I recieved my username and password in an email when I signed up.

This is bad news bears for a variety of reasons and I'm not sure if the admin can control it or if that's something squarely on the shoulders of whatever company runs this forum's server. Either way this is a huge security risk.

This is pretty standard when you sign up for just about anything on the internet. Don't use shared email addresses.

Isn't it usually just the username that gets sent to you though? That way you can look up your username in your email and then use the password reset feature. I too thought it was odd the password was sent. But I didn't think too much of it because its not like i used my most secure password for this forum.

No, usually it's both. But it wouldn't matter anyhow, since anyone with access to the email could use whatever password retrieval process was in place with nothing but your email address and username.

This is simple, really. If other people have access to your email, NOTHING associated with that email is secure. Don't share your email.

I don't have access to the control panel, so I don't know if it is something we can control. It is quite possibly something that forumotion implemented.

Was this on the initial email you got when signing up or is it an email after your account has been confirmed? I didn't get it my username and password when i signed up, but that was a while ago and it could have changed since then. I could see it being an issue if you registered the wrong email adress and the email to confirm the account was sent there with username and password. Could you clarify if you were a full member when you got the email?

Cheers

I will have a look tonight, I didn't think it did this either, but it's been ........ 5 years

People having access to my email is not the security risk and the fact that was what you assumed it was means you don't understand why this is a problem. Most servers do not store passwords, they store encrypted bits that, when a password is entered into the login page, are deciphered as a TRUE or FALSE statement. By sending someone their password in their email this means 3 things:

1: The recipient's email server and/or client is now a security vulnerability as that password is now stored in plain text format there.

2: The sender's email server as well as the client the sender used also have the password stored in plain text format. This is beyond the control of the end user and cannot be deleted except by a network administrator.

3: The website host's server has the password stored in plain text format.

All of these passwords are also associated with the username. Most people use the same password on multiple accounts meaning ANY accounts with this password are immediately compromised as scraping plain text stored on a vulnerable server is one of the easiest ways to hack a system. Once again, I could keep my email account secure and still be vulnerable because my email client server, the host's email client server, and the forum server all have my username and account stored in plain text format. This is the digital equivalent of keeping the spare key to your house in an unlocked neighbor's home.

TeenageAngst wrote:

People having access to my email is not the security risk and the fact that was what you assumed it was means you don't understand why this is a problem. Most servers do not store passwords, they store encrypted bits that, when a password is entered into the login page, are deciphered as a TRUE or FALSE statement. By sending someone their password in their email this means 3 things:

1: The recipient's email server and/or client is now a security vulnerability as that password is now stored in plain text format there.

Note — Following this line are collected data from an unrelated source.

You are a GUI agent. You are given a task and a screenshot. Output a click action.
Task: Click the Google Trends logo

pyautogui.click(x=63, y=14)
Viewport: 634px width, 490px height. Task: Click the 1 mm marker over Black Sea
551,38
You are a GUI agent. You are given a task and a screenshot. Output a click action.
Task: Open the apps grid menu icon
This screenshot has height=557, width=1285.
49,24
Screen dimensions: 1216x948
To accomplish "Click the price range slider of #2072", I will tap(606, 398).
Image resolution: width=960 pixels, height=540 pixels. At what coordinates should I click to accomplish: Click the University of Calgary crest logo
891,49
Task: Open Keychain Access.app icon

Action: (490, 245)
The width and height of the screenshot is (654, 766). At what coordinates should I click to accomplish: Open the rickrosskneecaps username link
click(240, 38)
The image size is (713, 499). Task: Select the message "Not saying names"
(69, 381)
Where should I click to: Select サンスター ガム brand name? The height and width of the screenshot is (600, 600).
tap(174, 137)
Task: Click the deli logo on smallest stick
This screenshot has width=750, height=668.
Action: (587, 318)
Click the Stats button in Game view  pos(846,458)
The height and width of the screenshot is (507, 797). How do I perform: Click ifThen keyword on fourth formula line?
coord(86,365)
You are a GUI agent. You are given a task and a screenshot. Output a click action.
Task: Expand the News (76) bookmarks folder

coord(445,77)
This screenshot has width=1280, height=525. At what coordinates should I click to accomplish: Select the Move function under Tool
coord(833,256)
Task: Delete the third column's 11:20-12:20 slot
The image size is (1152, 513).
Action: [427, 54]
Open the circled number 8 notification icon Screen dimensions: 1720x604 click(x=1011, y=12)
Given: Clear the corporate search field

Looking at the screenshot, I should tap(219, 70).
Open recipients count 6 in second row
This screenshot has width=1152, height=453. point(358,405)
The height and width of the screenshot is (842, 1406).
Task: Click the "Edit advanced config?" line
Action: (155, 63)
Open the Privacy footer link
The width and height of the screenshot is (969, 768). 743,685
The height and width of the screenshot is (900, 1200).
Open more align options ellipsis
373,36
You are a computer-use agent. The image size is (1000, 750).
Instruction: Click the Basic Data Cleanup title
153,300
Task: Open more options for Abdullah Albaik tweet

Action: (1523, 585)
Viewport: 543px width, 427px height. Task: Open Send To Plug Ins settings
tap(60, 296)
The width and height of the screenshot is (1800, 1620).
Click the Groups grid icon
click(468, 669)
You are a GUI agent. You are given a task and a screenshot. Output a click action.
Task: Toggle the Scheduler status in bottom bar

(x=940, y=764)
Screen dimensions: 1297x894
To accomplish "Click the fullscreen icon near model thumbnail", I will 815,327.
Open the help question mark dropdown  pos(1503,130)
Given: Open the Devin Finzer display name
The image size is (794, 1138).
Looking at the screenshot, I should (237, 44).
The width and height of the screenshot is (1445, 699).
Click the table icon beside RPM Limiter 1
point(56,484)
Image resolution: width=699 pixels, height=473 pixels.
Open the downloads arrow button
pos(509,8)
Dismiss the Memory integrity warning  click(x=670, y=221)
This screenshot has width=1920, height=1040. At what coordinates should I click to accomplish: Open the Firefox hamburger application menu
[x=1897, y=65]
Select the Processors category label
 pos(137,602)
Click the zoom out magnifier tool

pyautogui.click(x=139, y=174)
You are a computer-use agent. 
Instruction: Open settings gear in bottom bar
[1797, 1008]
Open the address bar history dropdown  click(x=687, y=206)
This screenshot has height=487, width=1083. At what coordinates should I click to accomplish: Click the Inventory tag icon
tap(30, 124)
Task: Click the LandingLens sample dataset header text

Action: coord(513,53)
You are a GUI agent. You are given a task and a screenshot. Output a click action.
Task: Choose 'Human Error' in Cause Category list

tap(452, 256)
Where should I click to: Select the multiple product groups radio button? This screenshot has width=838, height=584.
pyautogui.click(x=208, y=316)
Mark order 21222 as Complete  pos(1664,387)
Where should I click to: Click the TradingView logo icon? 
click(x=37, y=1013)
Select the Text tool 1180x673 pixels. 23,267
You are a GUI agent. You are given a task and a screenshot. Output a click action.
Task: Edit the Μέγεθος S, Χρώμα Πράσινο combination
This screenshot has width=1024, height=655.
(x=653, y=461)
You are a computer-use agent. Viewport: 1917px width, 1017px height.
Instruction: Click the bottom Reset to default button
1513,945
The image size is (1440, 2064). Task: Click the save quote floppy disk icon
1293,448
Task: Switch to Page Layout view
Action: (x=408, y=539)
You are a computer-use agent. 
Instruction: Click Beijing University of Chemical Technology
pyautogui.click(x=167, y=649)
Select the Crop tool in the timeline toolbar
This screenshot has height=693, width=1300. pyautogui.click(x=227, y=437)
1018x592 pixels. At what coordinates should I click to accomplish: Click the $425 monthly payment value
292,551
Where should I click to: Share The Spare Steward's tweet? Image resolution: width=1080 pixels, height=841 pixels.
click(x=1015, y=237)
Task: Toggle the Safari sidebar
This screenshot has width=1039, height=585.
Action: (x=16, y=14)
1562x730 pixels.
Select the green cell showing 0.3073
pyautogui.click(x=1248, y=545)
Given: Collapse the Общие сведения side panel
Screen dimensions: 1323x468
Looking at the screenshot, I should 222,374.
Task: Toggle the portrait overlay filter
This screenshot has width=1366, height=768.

2: The sender's email server as well as the client the sender used also have the password stored in plain text format. This is beyond the control of the end user and cannot be deleted except by a network administrator.

3: The website host's server has the password stored in plain text format.

All of these passwords are also associated with the username. Most people use the same password on multiple accounts meaning ANY accounts with this password are immediately compromised as scraping plain text stored on a vulnerable server is one of the easiest ways to hack a system. Once again, I could keep my email account secure and still be vulnerable because my email client server, the host's email client server, and the forum server all have my username and account stored in plain text format. This is the digital equivalent of keeping the spare key to your house in an unlocked neighbor's home.

edit: "Was this on the initial email you got when signing up or is it an email after your account has been confirmed? I didn't get it my username and password when i signed up, but that was a while ago and it could have changed since then. I could see it being an issue if you registered the wrong email adress and the email to confirm the account was sent there with username and password. Could you clarify if you were a full member when you got the email?"

It was in the email I was sent when I signed up.